Records of locating words and elements
[BEGIN]

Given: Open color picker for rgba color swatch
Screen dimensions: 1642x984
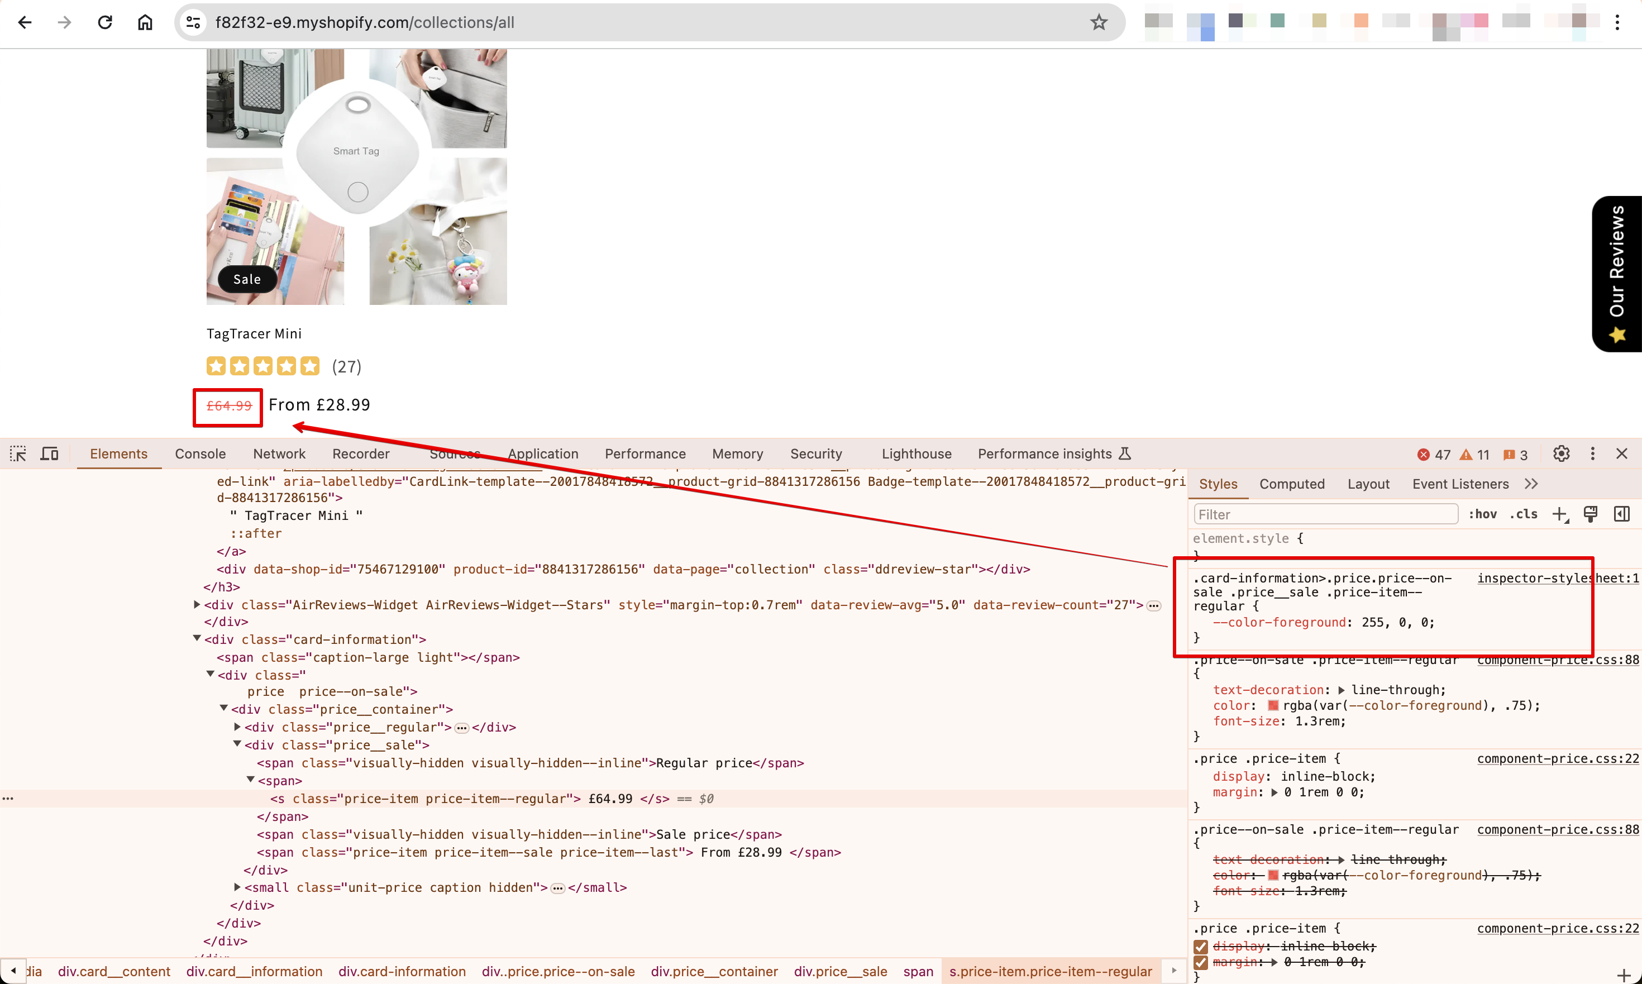Looking at the screenshot, I should 1273,706.
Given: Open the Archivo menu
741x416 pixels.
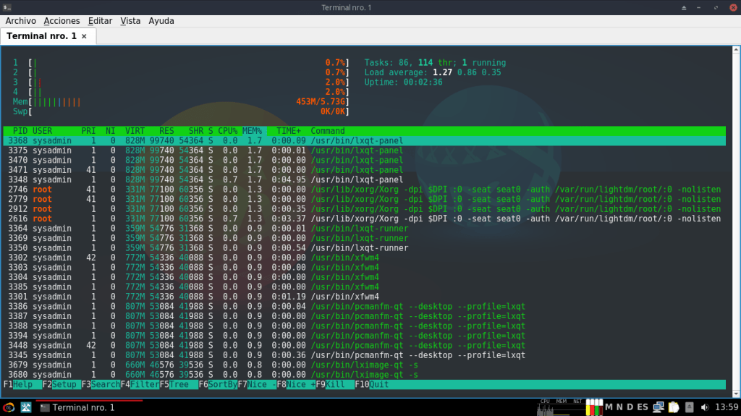Looking at the screenshot, I should click(x=20, y=21).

[END]

=== Problem ===
Gather every line of the entries that contains the word "Open". Case counts.

=== Result below ===
Given: Open color picker for rgba color swatch
Given: Open the Archivo menu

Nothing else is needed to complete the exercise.